TEXT BLOCK →
╭──

This is a division of application Ser. No. 89,788, filed Oct. 31, 1979, now U.S. Pat. No. 4,284,842.

TECHNICAL FIELD

This invention relates to methods of making a cable having superior resistance to flame spread and smoke evolution, and, more particularly, to methods of making a cable which because it has superior resistnace to flame spread and smoke evolution is ideally suited for telecommunications use in building plenums.

BACKGROUND OF THE INVENTION

In the construction of many buildings, a finished ceiling, which is referred to as a drop ceiling, is spaced below a structural floor panel that is constructed of concrete, for example. The drop ceiling supports light fixtures and other ceiling-mounted items, while the space between the ceiling and the structural floor from which it is suspended serves as a return-air plenum for elements of heating and cooling systems as well as a convenient location for the installation of communications, computer and alarm system cables. It is not uncommon for these plenums to be continuous throughout the length and width of each floor.

╰──

DATA SHOWN →
╭──

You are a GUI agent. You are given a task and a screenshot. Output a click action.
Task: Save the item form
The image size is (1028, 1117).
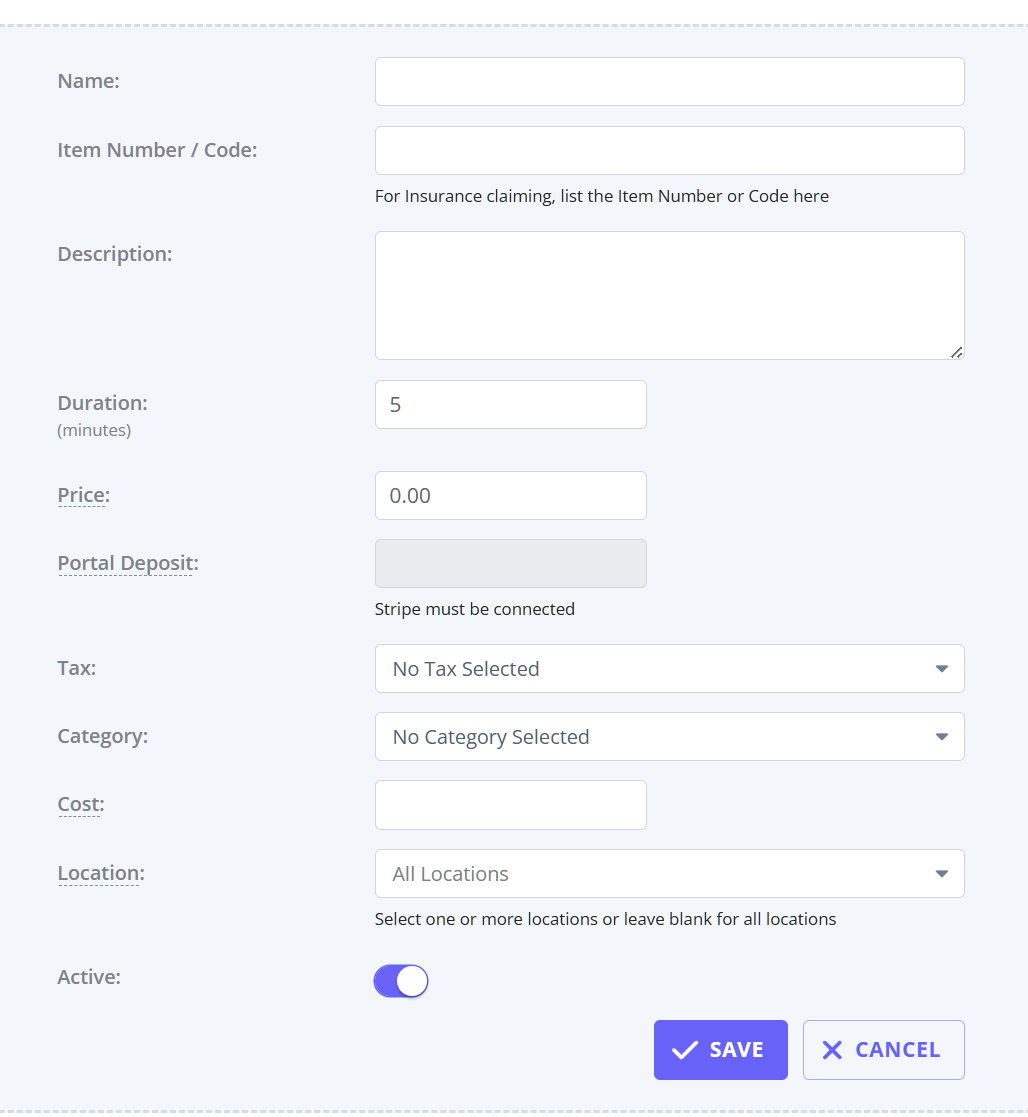pos(720,1050)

╰──

REQUIRED TASK → In the cable patent text, why is the cable made by the described methods ideally suited for telecommunications use in building plenums? Answer in one to three sentences.

REPLY → The cable is ideally suited for telecommunications use in building plenums because it has superior resistance to flame spread and smoke evolution.